Die Beklagten haben keine öffentliche Wiedergabe nach diesen Kriterien vorgenommen, da sie hinreichende technische Maßnahmen getroffen haben, um Urheberrechtsverletzungen glaubwürdig und wirksam zu bekämpfen, keine Hilfsmittel zum unerlaubten Teilen angeboten oder gefördert haben und unverzüglich auf Hinweise der Rechtsinhaber reagiert haben.

Eine Eingriffskondiktion nach § 812 Abs. 1 Satz 1 Alt. 2 BGB setzt weiterhin voraus, dass der Kondiktionsgegenstand dem Bereicherungsschuldner nicht auf dem Umweg über das Vermögen eines Dritten zugeflossen ist, sondern sich bis zum kondiktionsauslösenden Vorgang im Vermögen des Bereicherungsgläubigers befunden hat. Den Beklagten war hingegen der Kondiktionsgegenstand nicht vom Bereicherungsgläubiger, sondern von den Nutzern der Plattform zugeflossen.

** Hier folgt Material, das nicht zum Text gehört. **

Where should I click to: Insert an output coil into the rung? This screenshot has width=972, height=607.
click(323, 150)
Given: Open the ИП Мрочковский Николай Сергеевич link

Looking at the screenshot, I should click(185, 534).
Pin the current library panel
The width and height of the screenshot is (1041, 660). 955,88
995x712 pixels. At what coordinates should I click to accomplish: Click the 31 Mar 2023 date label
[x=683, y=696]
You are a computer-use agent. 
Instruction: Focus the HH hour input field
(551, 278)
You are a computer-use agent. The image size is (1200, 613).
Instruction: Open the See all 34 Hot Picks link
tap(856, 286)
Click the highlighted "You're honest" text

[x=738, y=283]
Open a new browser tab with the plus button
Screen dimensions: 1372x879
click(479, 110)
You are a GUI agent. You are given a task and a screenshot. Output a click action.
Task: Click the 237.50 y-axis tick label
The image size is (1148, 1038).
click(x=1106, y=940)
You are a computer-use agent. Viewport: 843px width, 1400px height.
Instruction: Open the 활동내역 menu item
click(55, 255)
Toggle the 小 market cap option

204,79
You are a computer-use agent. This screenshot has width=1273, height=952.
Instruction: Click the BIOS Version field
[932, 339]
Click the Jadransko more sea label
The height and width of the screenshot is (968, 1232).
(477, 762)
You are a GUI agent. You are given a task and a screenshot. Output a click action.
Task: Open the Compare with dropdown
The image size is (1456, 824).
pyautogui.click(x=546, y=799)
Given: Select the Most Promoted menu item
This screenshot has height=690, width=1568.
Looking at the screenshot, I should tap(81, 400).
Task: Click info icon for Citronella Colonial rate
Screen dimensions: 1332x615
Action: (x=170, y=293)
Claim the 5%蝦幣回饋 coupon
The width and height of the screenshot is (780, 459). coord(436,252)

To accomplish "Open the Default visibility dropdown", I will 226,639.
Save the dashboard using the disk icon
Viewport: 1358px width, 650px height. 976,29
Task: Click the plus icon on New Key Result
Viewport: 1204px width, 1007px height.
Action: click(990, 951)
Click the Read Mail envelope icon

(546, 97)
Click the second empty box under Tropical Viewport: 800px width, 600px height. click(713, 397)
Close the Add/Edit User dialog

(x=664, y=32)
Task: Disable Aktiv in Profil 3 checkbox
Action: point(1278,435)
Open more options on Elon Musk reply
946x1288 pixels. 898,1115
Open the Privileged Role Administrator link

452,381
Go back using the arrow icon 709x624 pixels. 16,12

Die Klägerin kann ferner keinen Anspruch aus Dritteingriffskondiktion gemäß § 812 Abs. 1 Satz 1 Alt. 2 BGB geltend machen, da sie keinen unmittelbaren Zufluss des Kondiktionsgegenstandes an die Beklagten als Bereicherungsgläubiger erlitten hat. Der Kondiktionsgegenstand ist die Nutzungshandlung i.S.v. §§ 15 Abs. 2 Satz 1 und 2 Nr. 2; 19a UrhG in Form der öffentlichen Wiedergabe urheberrechtlich geschützter Filmwerke, die von den Uploadern an die Beklagten geflossen ist, sobald diese das Videomaterial auf die Plattform hochgeladen haben. Allerdings sind die Nutzung der Filme für Werbung bzw. dem Gebrauch der Werbemöglichkeiten oder des Werbeerlöspotentials keine eigenständigen urheberrechtlichen Nutzungshandlungen die dem Urheber zugewiesen sind. Die Beklagten haben mithin nicht in den Zuweisungsgehalt des Urhebers i.S.v. § 812 Abs. 1 Satz 1 Alt. 2 BGB eingegriffen, da sie nicht die urheberrechtlich geschützten Filmwerke selbst, sondern nur die Werbemöglichkeiten genutzt haben.